INSTRUCTIONS TO FOLLOW>
Report every line of the entries that contains the word "Screenshot".

= Beginning of Section =

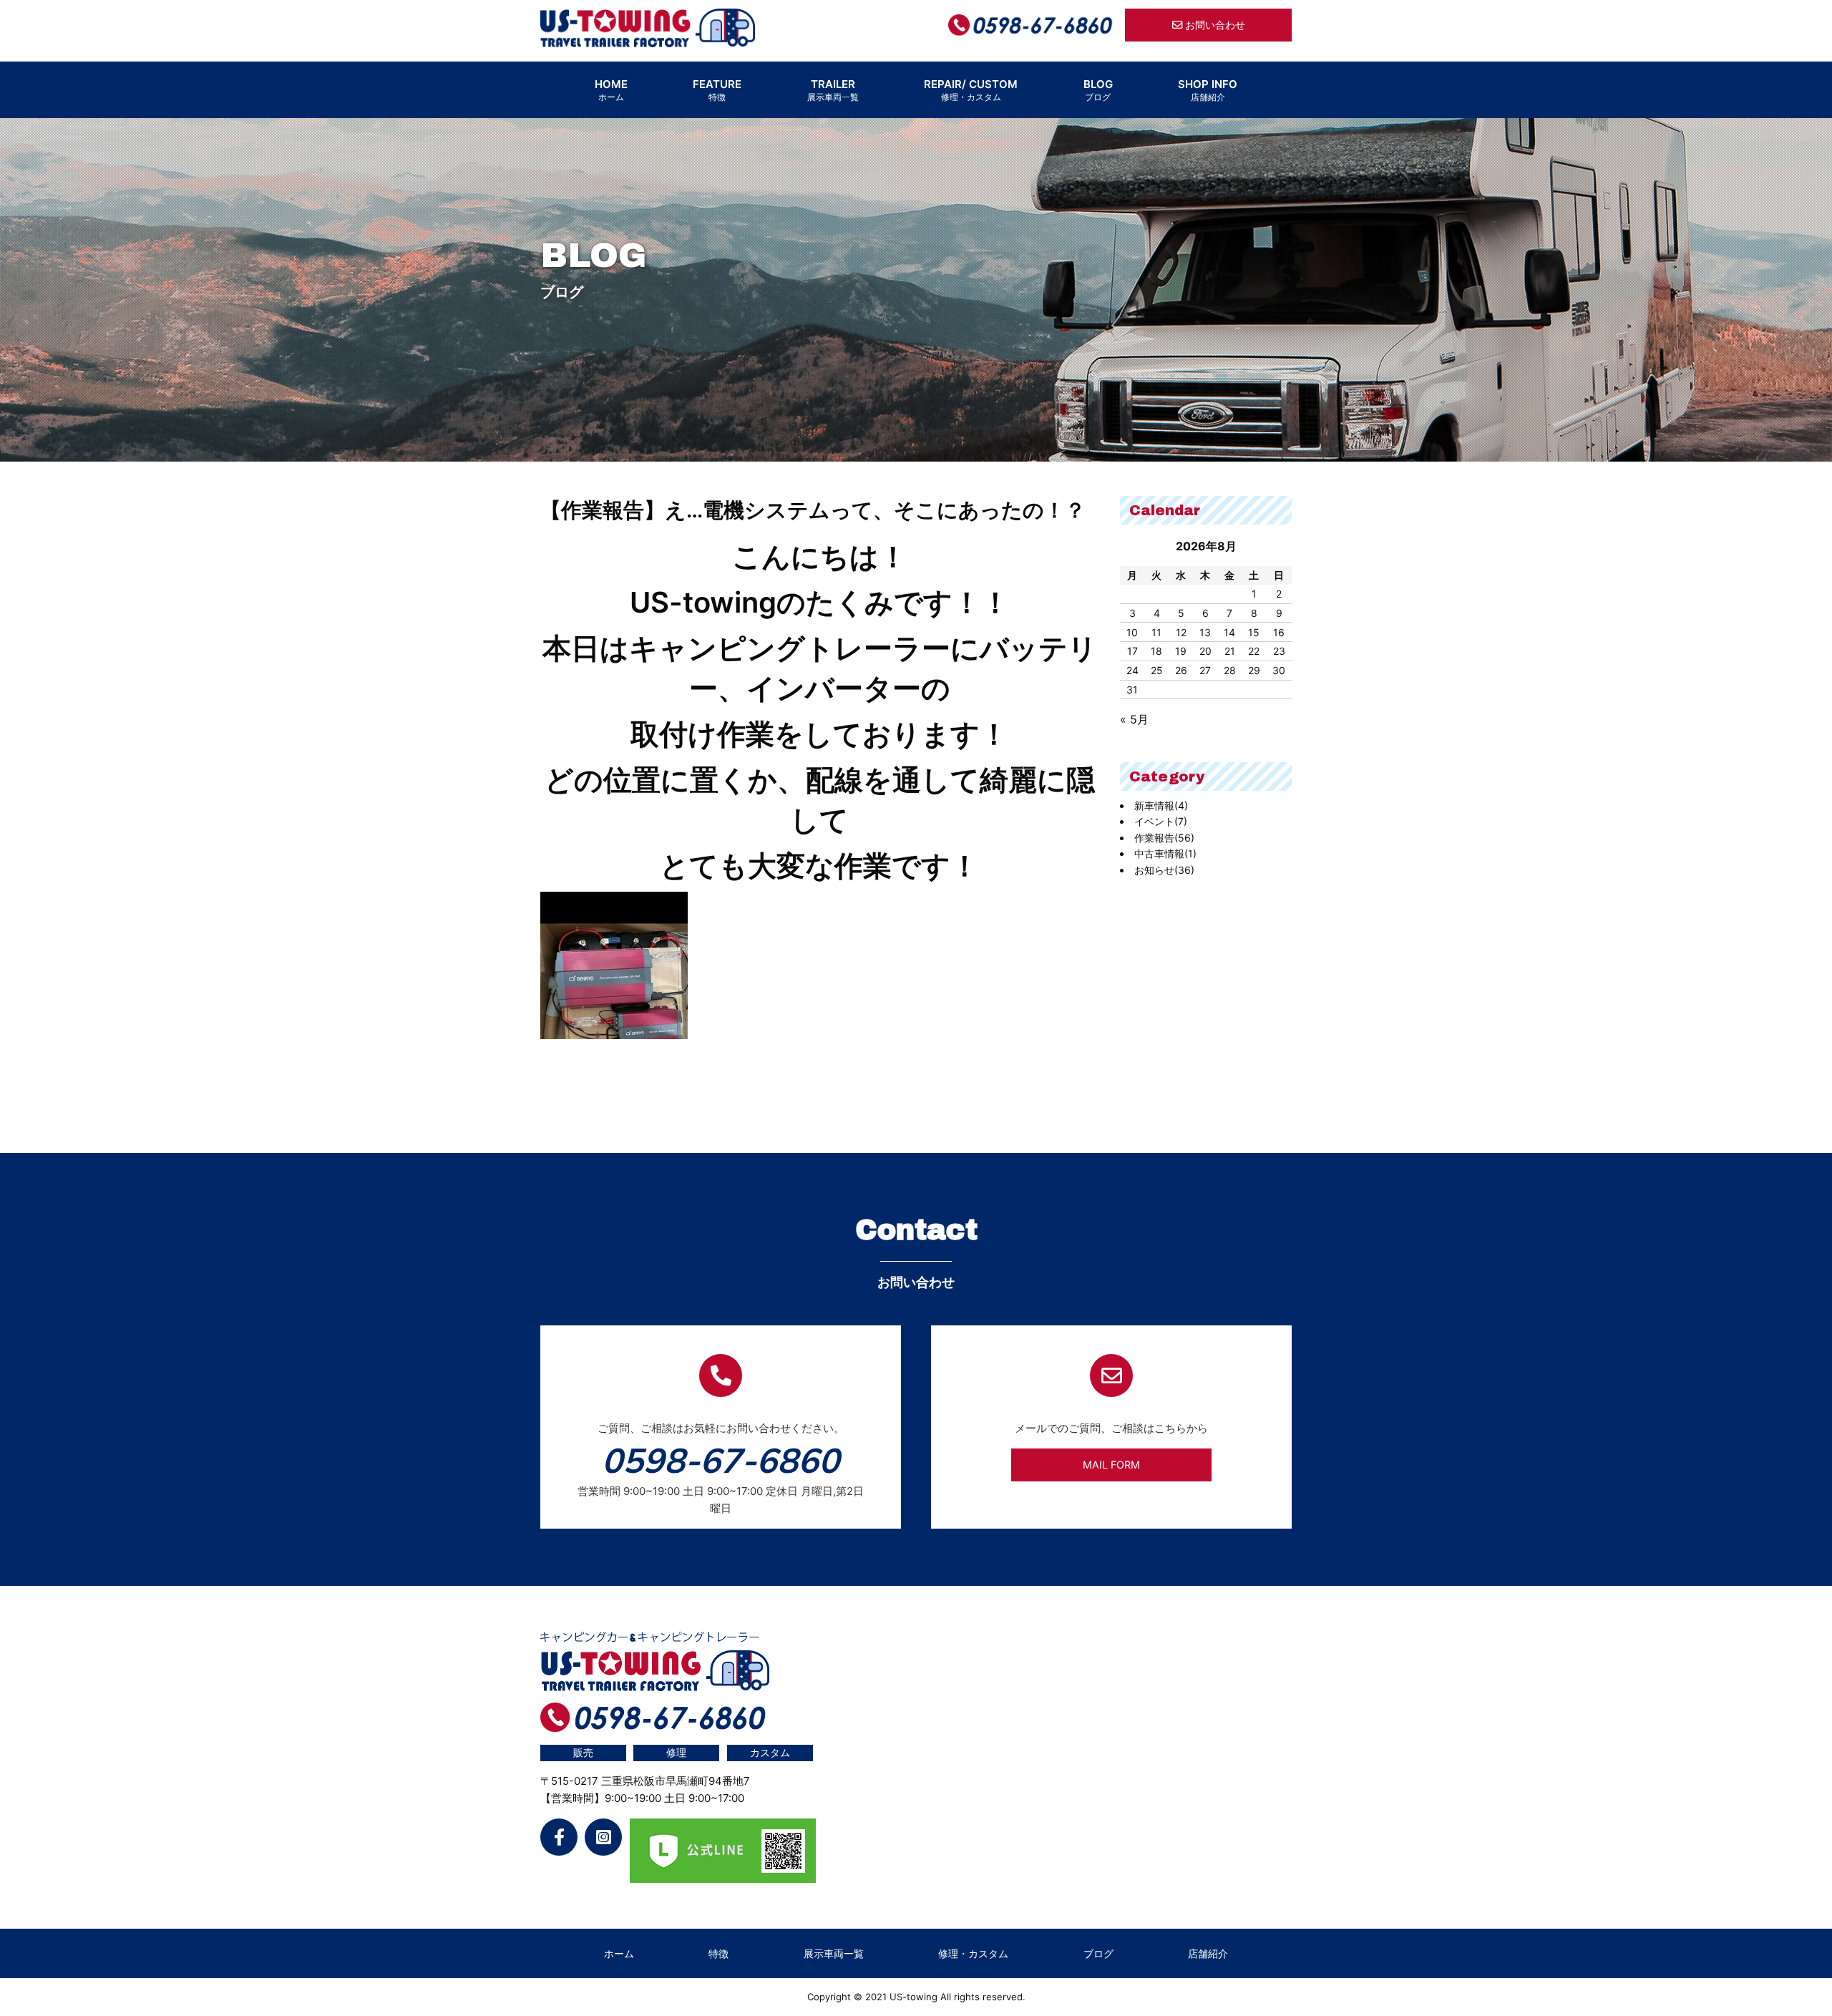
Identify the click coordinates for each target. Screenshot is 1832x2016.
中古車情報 (1165, 853)
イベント (1160, 821)
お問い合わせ (1213, 25)
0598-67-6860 (720, 1459)
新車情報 (1161, 805)
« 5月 (1134, 719)
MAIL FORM (1111, 1465)
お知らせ (1164, 870)
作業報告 (1164, 838)
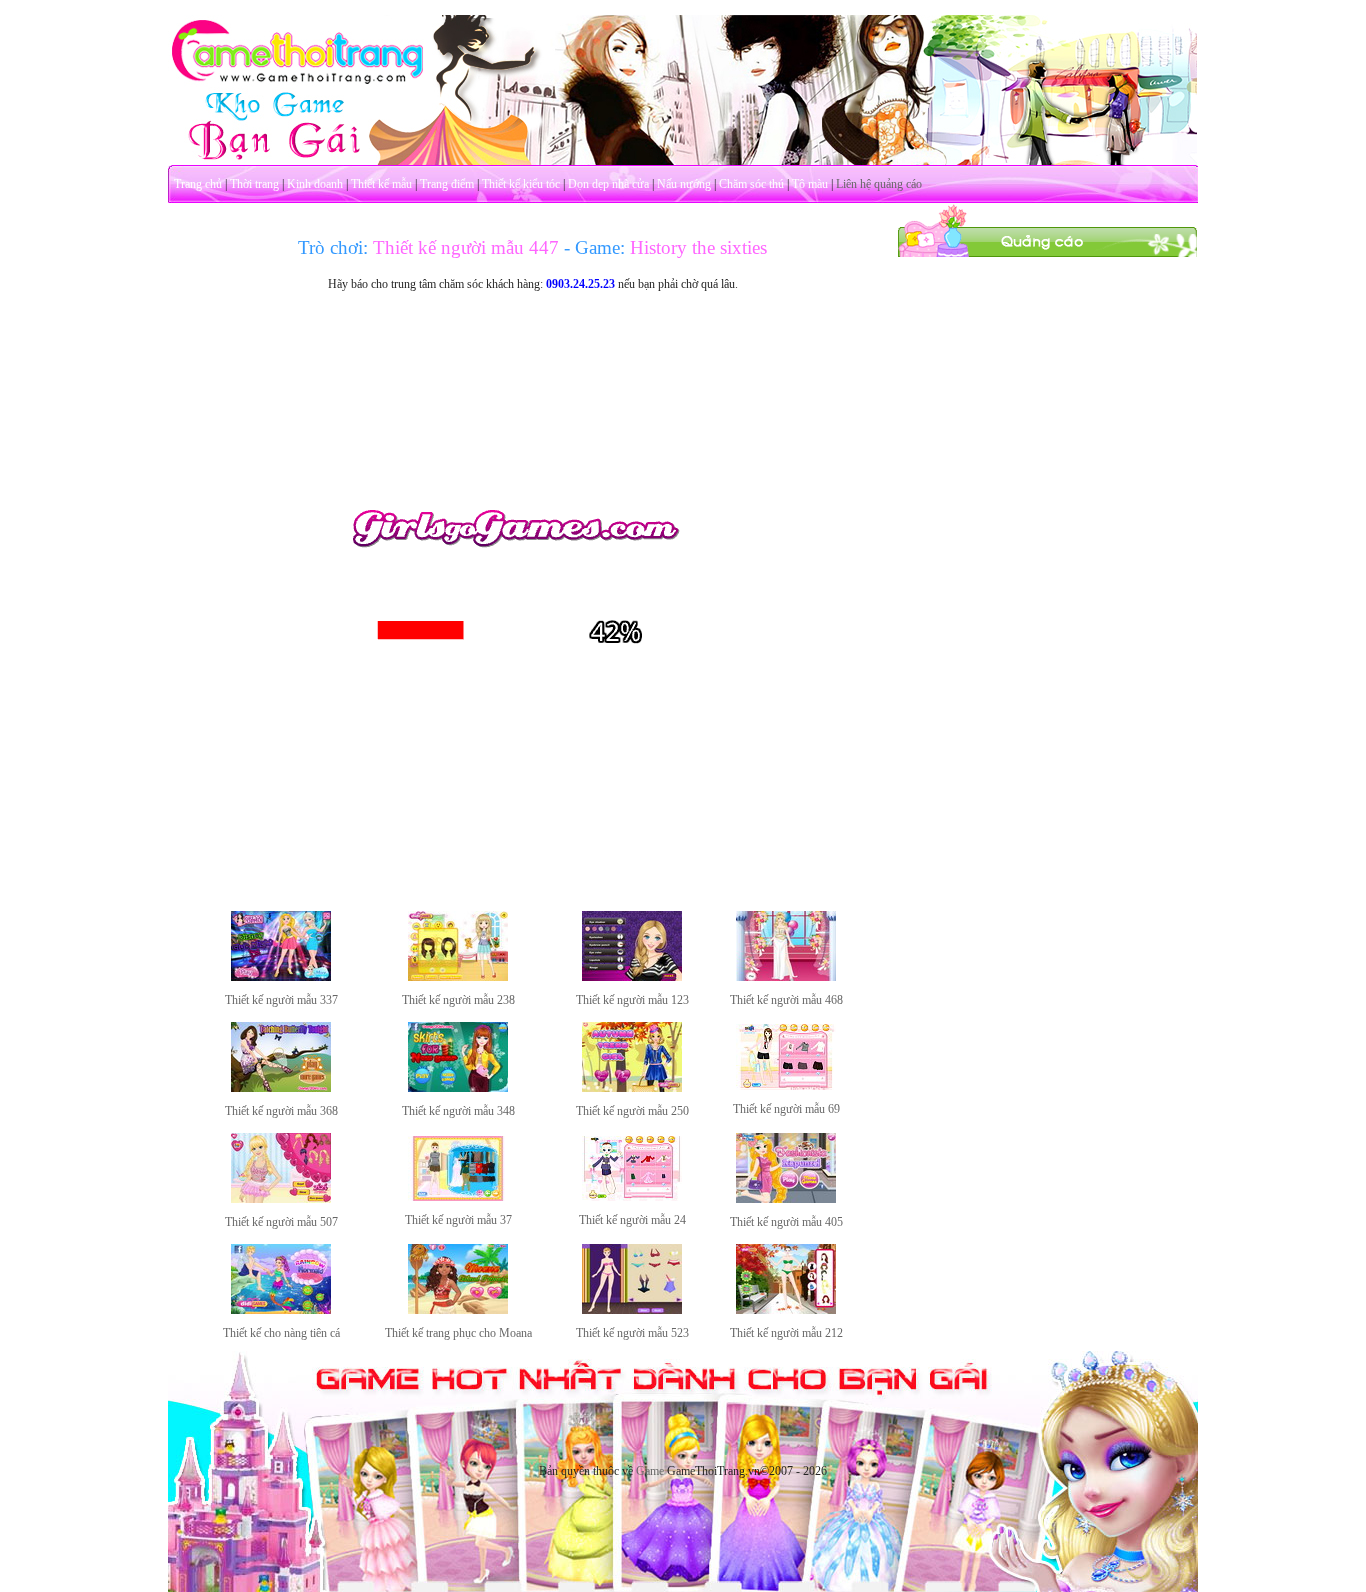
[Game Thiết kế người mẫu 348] (458, 1088)
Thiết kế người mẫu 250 (632, 1111)
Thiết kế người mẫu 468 (786, 1000)
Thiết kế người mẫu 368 (281, 1111)
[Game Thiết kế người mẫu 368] (281, 1088)
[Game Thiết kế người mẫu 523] (632, 1310)
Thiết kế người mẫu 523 (632, 1333)
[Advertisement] (1048, 558)
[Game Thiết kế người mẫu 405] (786, 1199)
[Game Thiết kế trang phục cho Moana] (458, 1310)
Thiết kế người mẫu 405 (786, 1222)
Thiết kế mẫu (381, 184)
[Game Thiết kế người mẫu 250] (632, 1088)
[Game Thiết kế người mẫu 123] (632, 977)
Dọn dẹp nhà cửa (608, 184)
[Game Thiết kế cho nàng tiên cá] (281, 1310)
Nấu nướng (684, 184)
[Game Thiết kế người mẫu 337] (281, 977)
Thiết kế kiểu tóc (521, 184)
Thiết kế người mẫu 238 (458, 1000)
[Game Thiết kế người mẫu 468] (786, 977)
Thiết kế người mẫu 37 (458, 1220)
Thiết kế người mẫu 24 (632, 1220)
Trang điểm (447, 184)
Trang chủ (198, 184)
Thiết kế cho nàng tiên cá (281, 1333)
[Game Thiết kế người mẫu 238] (458, 977)
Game (650, 1471)
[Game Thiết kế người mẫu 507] (281, 1199)
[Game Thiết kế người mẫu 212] (786, 1310)
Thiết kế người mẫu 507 (281, 1222)
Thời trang (254, 184)
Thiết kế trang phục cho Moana (458, 1333)
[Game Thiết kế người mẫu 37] (458, 1197)
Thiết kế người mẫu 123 (632, 1000)
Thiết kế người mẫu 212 (786, 1333)
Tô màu (810, 184)
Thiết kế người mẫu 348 (458, 1111)
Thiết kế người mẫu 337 (281, 1000)
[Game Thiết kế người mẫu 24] (632, 1197)
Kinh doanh (315, 184)
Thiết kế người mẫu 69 (786, 1109)
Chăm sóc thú (751, 184)
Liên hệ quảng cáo (879, 184)
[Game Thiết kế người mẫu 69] (786, 1086)
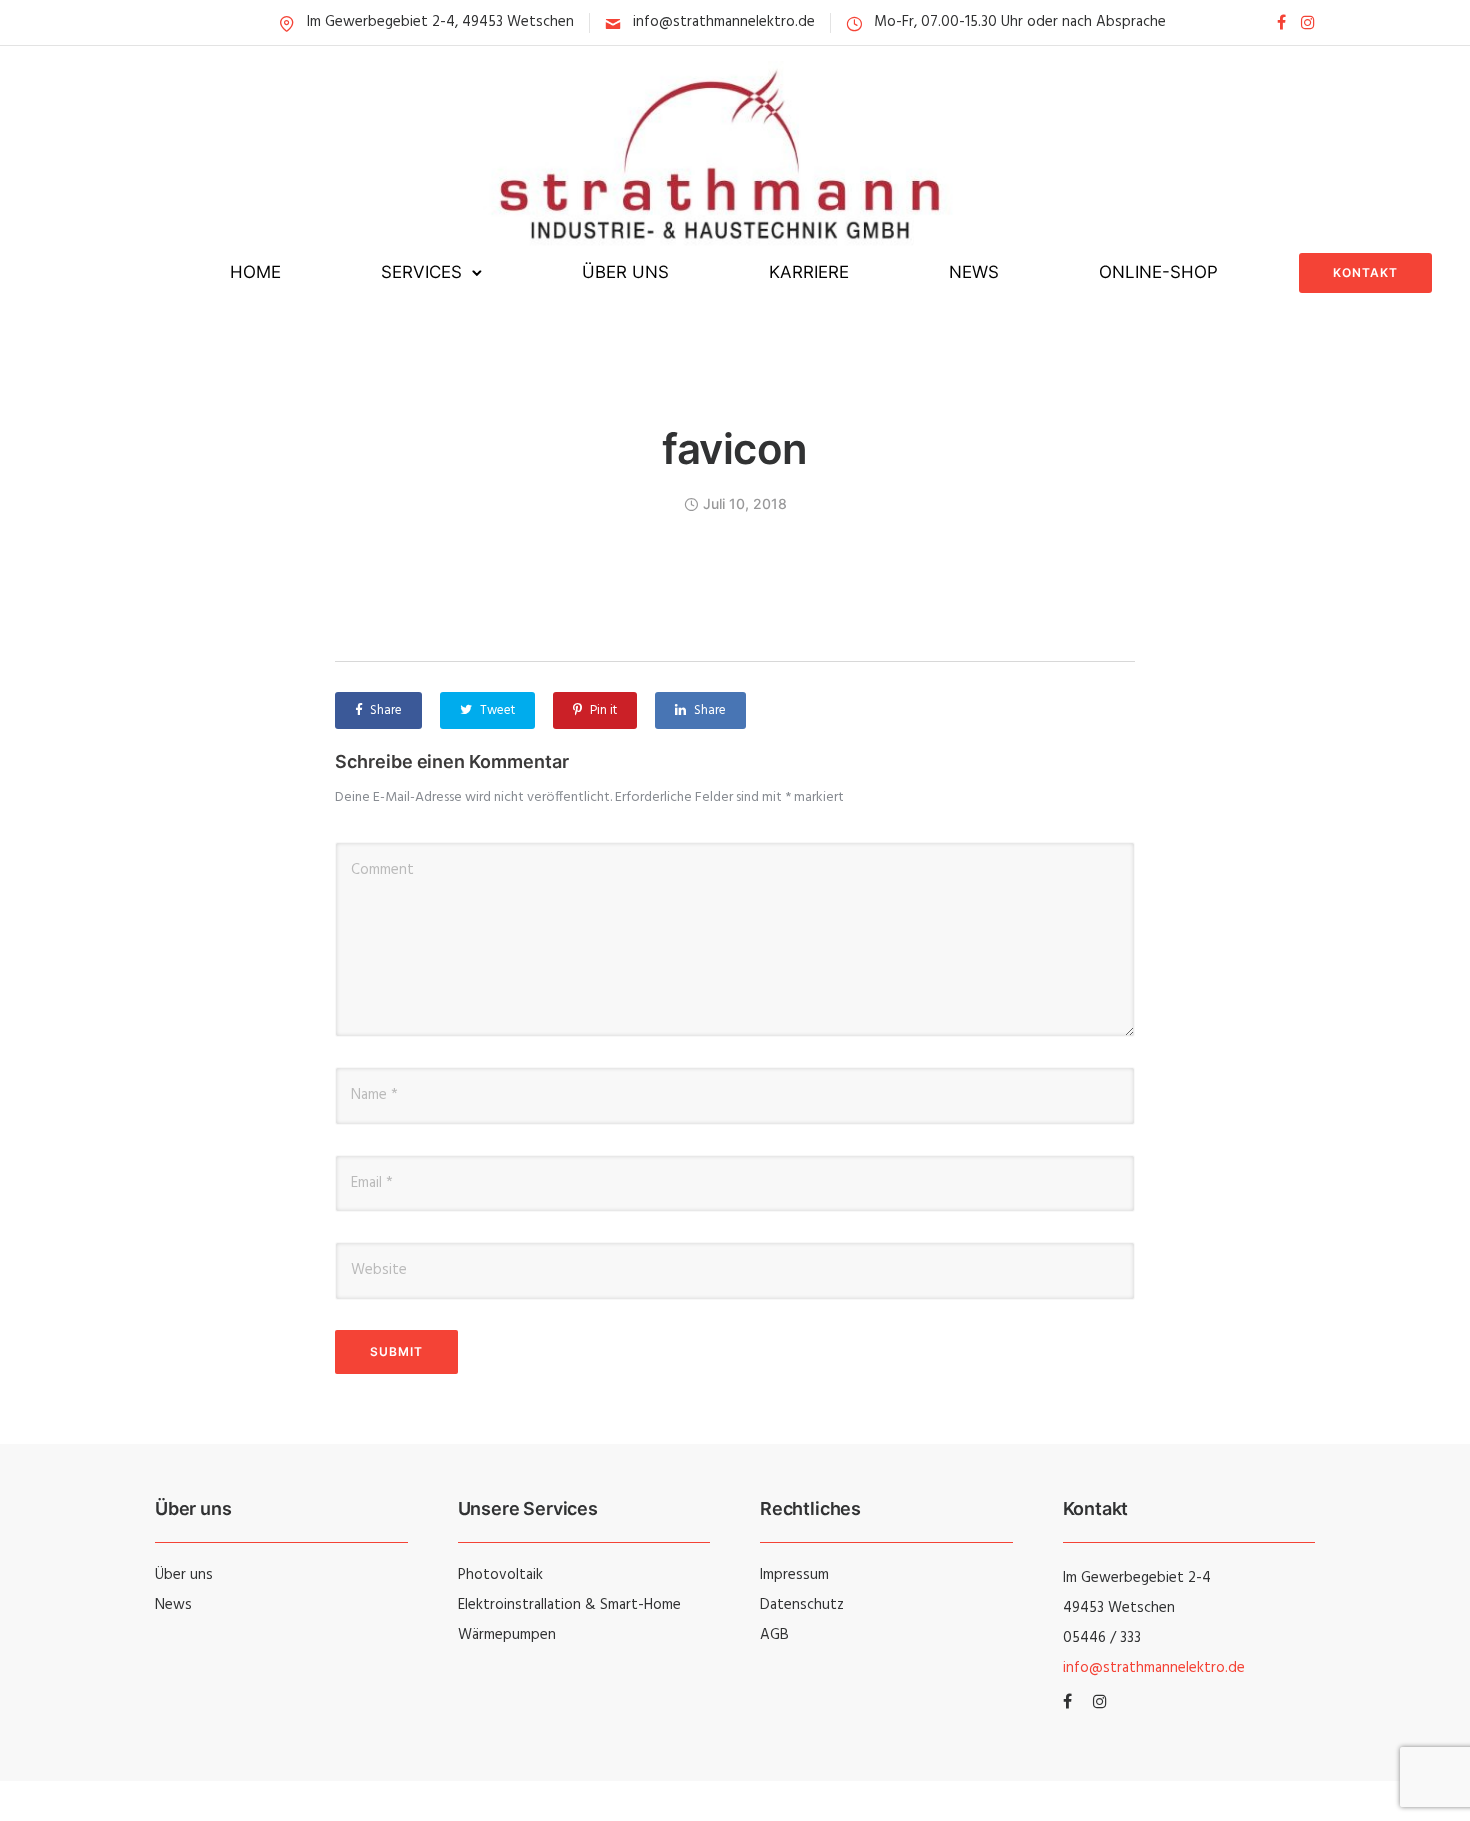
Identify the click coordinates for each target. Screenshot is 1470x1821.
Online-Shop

= End of Section =

ANSWER BOX>
Identify the click coordinates for each target. Screenshot is 1832x2016.
Identify the click coordinates for each target. Screenshot is 1470x1821.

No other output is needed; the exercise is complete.